Sometimes dhcp_releasepackets don't reach dnsmasq

Bug #1764481 reported by Brian Haley
20
This bug affects 4 people
Affects Status Importance Assigned to Milestone
neutron
Fix Released
Medium
Brian Haley

Bug Description

We have seen issues downstream where calling dhcp_release didn't cause the lease to be removed from the leases files used by dnsmasq. There are a couple of scenarios where this could happen:

1. The packet is simply lost, as it is UDP, even though it's being looped-back
2. dnsmasq is reloading, so there is noone to receive it when it arrives

For that reason we should make this more robust. A couple of possible solutions are:

1. Send the release more than once in succession. It's probably OK to just send some small number of packets for each lease we want to release, it would easily increase the odds that one makes it through.
2. Check the leases file to make sure dnsmasq processed the release, and re-send for those addresses that were missed. This method is slightly more complicated, but it should also increase the odds, and should do it with fewer packets being generated.

Each option has some overhead, but since the option is not releasing the lease, it's worth it.

I have proposed option #2 already at https://review.openstack.org/#/c/560703/ but wanted to make sure to get feedback on other proposals that might also solve the issue.

Changed in neutron:
status: Confirmed → In Progress
Revision history for this message
OpenStack Infra (hudson-openstack) wrote : Fix merged to neutron (master)

Reviewed: https://review.openstack.org/560703
Committed: https://git.openstack.org/cgit/openstack/neutron/commit/?id=fab032b426e1fa89dc473c61cbf15377fe4aaff3
Submitter: Zuul
Branch: master

commit fab032b426e1fa89dc473c61cbf15377fe4aaff3
Author: Brian Haley <email address hidden>
Date: Wed Apr 11 21:22:23 2018 -0400

    Retry dhcp_release on failures

    Sometimes calls to dhcp_release(6) do not result in removal
    of a lease from the leases file, for example, when the release
    packet is not received by dnsmasq. Trying more than once is
    recommended in this case.

    Instead of blindly trying some number of times, we monitor
    the lease file contents, and retry the dhcp_release(6) call
    when an entry still remains. This is possible since
    dhcp_release(6) is being run from the DHCP server itself.
    We try three times and wait 0.3 seconds between tries.

    We also now check for any stale leases in the leases file
    that are unknown to neutron, also trying to remove them.

    Change-Id: Ic1864f7efbc94db1369ac7f3e2879fda86f95a11
    Closes-bug: #1764481

Changed in neutron:
status: In Progress → Fix Released
Revision history for this message
OpenStack Infra (hudson-openstack) wrote : Fix proposed to neutron (stable/queens)
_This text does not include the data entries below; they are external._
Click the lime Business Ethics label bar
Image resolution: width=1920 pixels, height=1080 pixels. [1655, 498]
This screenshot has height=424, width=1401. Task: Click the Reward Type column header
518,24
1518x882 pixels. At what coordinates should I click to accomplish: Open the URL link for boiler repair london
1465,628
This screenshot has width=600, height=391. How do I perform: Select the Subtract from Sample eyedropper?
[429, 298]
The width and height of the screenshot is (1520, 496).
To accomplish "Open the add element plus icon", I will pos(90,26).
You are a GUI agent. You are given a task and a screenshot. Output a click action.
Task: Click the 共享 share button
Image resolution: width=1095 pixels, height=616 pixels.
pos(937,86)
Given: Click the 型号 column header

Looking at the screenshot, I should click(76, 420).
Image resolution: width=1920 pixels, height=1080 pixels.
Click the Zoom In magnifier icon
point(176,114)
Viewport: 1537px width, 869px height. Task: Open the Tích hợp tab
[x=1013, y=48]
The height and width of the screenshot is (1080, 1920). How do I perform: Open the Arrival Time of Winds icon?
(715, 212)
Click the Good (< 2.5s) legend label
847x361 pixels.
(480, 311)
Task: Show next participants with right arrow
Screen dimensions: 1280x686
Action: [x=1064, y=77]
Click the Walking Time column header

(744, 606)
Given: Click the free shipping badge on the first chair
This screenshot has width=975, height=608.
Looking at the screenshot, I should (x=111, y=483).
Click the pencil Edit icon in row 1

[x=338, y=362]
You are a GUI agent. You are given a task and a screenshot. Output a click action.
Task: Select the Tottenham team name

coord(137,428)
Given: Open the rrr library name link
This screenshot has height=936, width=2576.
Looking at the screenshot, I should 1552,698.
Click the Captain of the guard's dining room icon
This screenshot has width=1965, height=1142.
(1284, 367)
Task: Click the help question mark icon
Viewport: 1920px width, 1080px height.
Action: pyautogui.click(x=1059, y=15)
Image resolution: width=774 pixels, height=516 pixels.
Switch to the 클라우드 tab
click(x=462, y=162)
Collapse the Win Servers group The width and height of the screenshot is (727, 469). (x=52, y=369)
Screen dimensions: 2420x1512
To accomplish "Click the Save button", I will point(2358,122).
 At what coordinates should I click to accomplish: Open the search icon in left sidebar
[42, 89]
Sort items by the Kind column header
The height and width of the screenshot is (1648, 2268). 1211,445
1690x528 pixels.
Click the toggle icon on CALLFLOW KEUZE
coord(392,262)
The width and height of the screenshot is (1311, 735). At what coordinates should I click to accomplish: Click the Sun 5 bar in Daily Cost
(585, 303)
Fix proposed to branch: stable/queens
Review: https://review.openstack.org/565885

Revision history for this message
OpenStack Infra (hudson-openstack) wrote : Fix merged to neutron (stable/queens)

Reviewed: https://review.openstack.org/565885
Committed: https://git.openstack.org/cgit/openstack/neutron/commit/?id=56d54ccf820dd130e3fb582a96125461b6cede4a
Submitter: Zuul
Branch: stable/queens

commit 56d54ccf820dd130e3fb582a96125461b6cede4a
Author: Brian Haley <email address hidden>
Date: Wed Apr 11 21:22:23 2018 -0400

    Retry dhcp_release on failures

    Sometimes calls to dhcp_release(6) do not result in removal
    of a lease from the leases file, for example, when the release
    packet is not received by dnsmasq. Trying more than once is
    recommended in this case.

    Instead of blindly trying some number of times, we monitor
    the lease file contents, and retry the dhcp_release(6) call
    when an entry still remains. This is possible since
    dhcp_release(6) is being run from the DHCP server itself.
    We try three times and wait 0.3 seconds between tries.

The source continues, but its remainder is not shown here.